I would like to apply a binning function to the data in a column of a DataFrame, and store the result in a new column which is added to the DataFrame.
Ideally I want to make sure that I can use any custom python function with recursion because the rows in the column could be arrays, and I want to bin each element in every array. I'd also like to do other operations besides just binning the data eventually.
I know that I can add a new column by using withColumn(...)
but I do not know how to properly put in the function that generates data for that new column.
EDIT: This similar question solved part of the issue - creating user defined functions.
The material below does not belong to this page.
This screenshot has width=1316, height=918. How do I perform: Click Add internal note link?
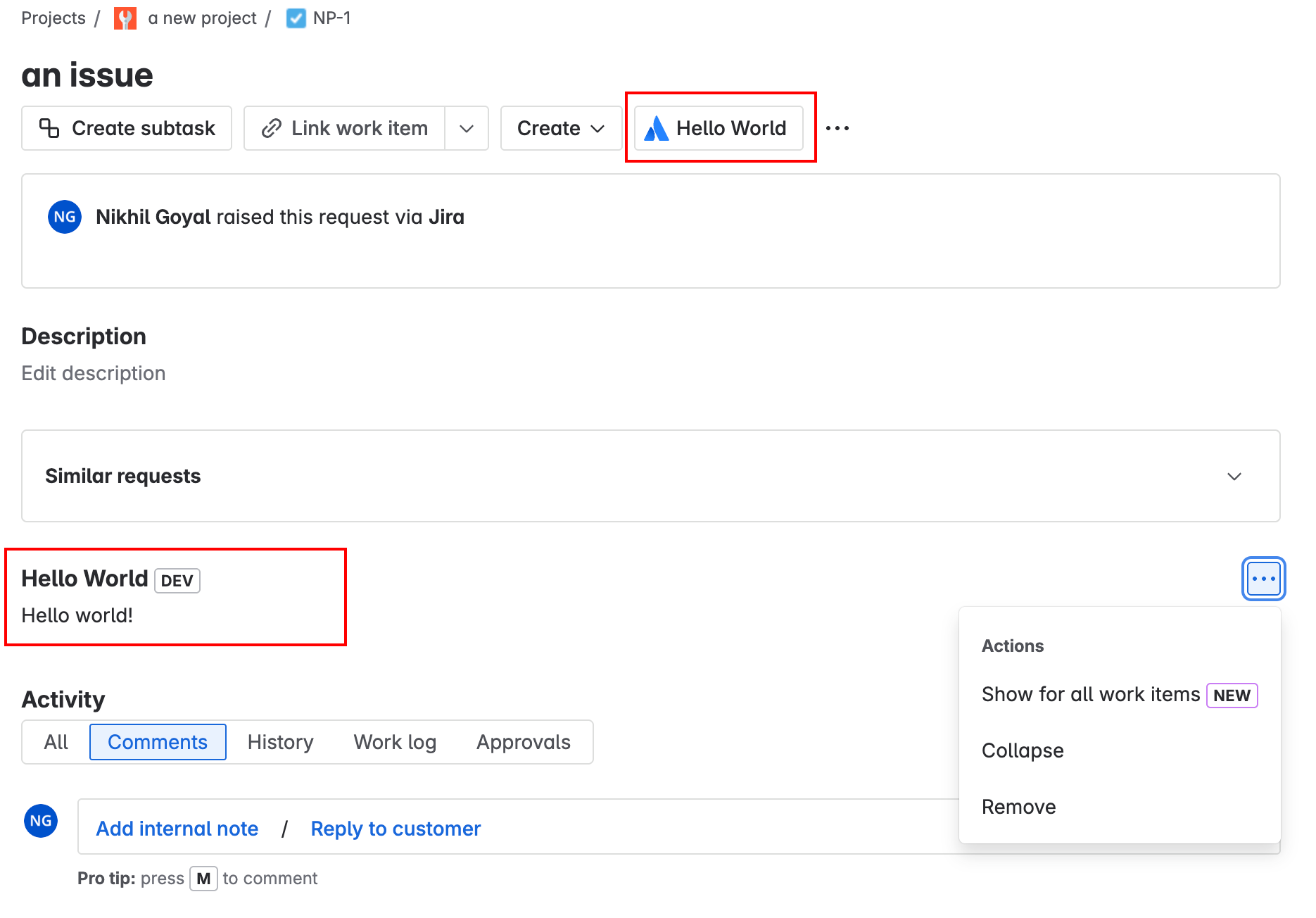click(177, 829)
However, it does not seem to accept lists as arguments:
def put_number_in_bin(number, bins):
if is_number(number):
number = float(number)
for i, b in enumerate(bins):
if number <= b:
bin_selected = str(i)
break
return bin_selected
else:
return str("NULL")
binning_udf = udf(lambda (x, bins): put_number_in_bin(x, bins), StringType())
bins = [0.0, 182.0, 309.4000000000001, 540.0, 846.0, 2714.0, 5872.561999999998, 10655.993999999999, 20183.062, 46350.379999999976, 4852207.7]
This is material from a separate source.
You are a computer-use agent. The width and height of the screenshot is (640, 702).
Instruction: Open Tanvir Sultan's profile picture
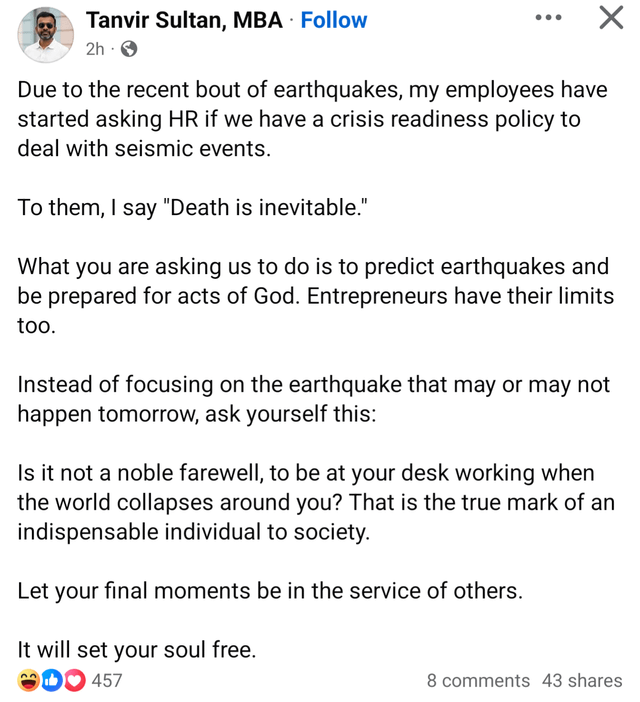tap(46, 35)
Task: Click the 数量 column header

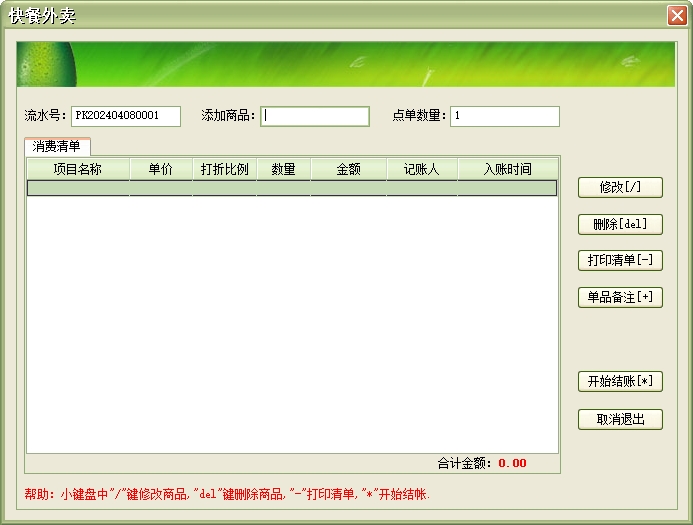Action: pos(283,169)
df_augment = df_all.withColumn("newCol1", binning_udf(df_all.total_cost, bins))
The result is this error:
TypeError: Invalid argument, not a string or column: [0.0, 182.0, 309.4000000000001, 540.0, 846.0, 2714.0, 5872.561999999998, 10655.993999999999, 20183.062, 46350.379999999976, 4852207.7] of type <type 'list'>. For column literals, use 'lit', 'array', 'struct' or 'create_map' function.